Abstract
The distribution of CD57+ T and CD56+ T cells in patients with RA was examined. In control osteoarthritis patients, these cells exist as a minor population in the peripheral blood. Our data show that in patients with RA, CD57+ T cell levels are elevated in peripheral blood, knee joint fluid, knee synovial membrane and bone marrow (BM), compared with peripheral blood of controls. CD57+ T cells are especially high in knee joint fluid and joint-adjacent BM, while CD56+ T cells show no such increase. CD57+ T cells contain a major population of CD8+ cells and higher proportions of CD4−8− cells and γδ T cells than do CD57−T cells. CD57+T cells in peripheral blood and joint fluid increase with the duration of disease. Erythrocyte sedimentation rate (ESR) is inversely correlated with the proportion of CD57+T cells in the joint fluid. Although RA frequently occurrs in patients with CD3+57+ cell leukaemia, and some CD57+T cells are likely to be involved in the onset of RA, we suggest that CD57+T cells may rather suppress inflammation of RA, and other cellular components (e. g. granulocytes) may govern the severity of the inflammation of RA. These CD57+ T cells are probably generated extrathymically in the adjacent BM or joint space.

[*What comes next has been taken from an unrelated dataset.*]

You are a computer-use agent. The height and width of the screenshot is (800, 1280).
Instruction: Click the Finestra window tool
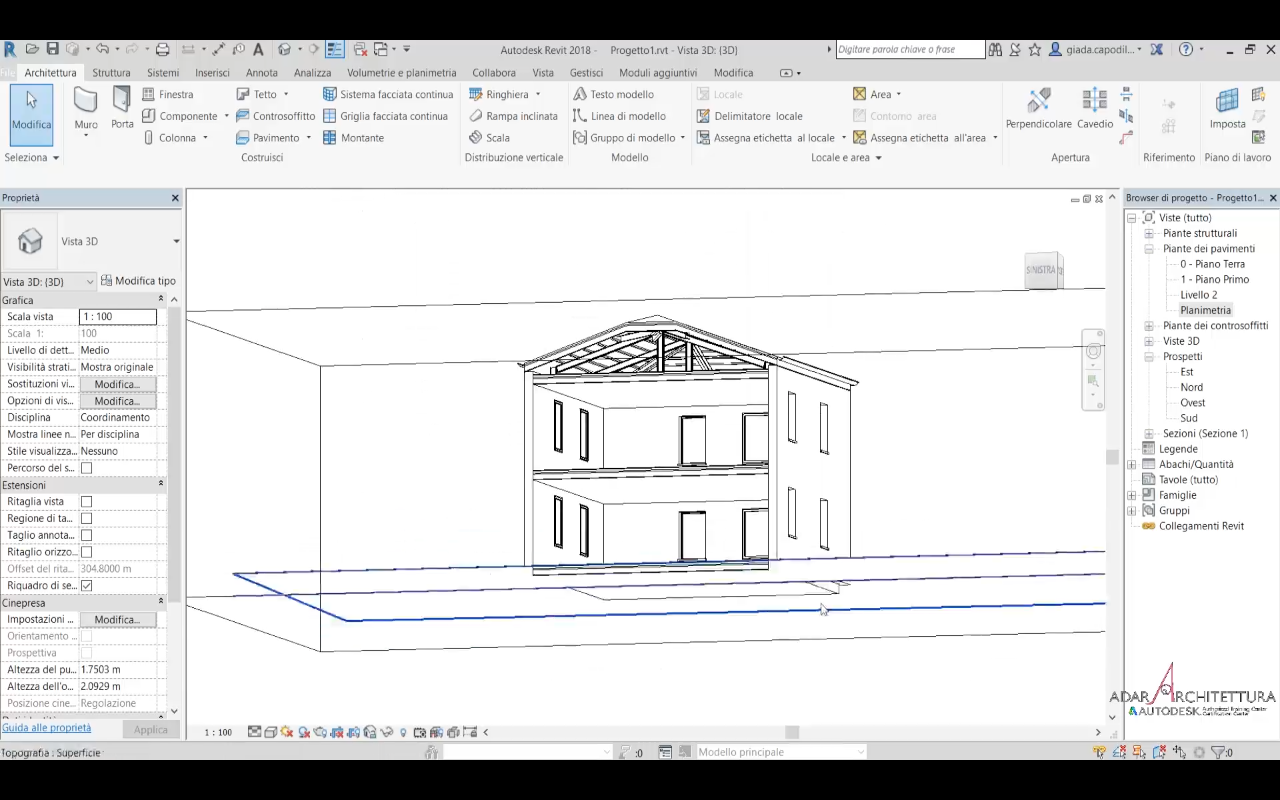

Keywords: rheumatoid arthritis, CD3+ CD57+ T cells, joint fluid, joint-adjacent bone marrow, erythrocyte sedimentation rate
INTRODUCTION
RA is a chronic inflammatory autoimmune disease in which some autoreactive T cells and autoantibodies are reportedly associated with the inflammation of the joint [1, 2]. A small number of T cells with CD56 or CD57 are normally present in periphery of humans [3–5]. These T cells with natural killer (NK) markers are abundant in the liver and are present in tumour-infiltrating lymphocytes [6, 7]. Their proportions in the peripheral blood also increase in patients with colorectal cancer [6, 7]. CD57+ T cells reportedly increase in patients with AIDS [8, 9] and those subjected to kidney, heart and bone marrow (BM) transplantation [10–12]. It is suggested that these T cells with NK cell markers may be counterparts of extrathymic T cells in mice [13], which have intermediate T cell receptor (TCR) (a major proportion also have NK cell marker, NK1.1), and contain potentially self-minor lymphocyte stimulatory (Mls) antigen–reactive clones [14, 15] and thereby may play a role in inducing autoimmune diseases [14–16]. Accordingly, these T cells with an NK cell marker in humans might also be important in RA.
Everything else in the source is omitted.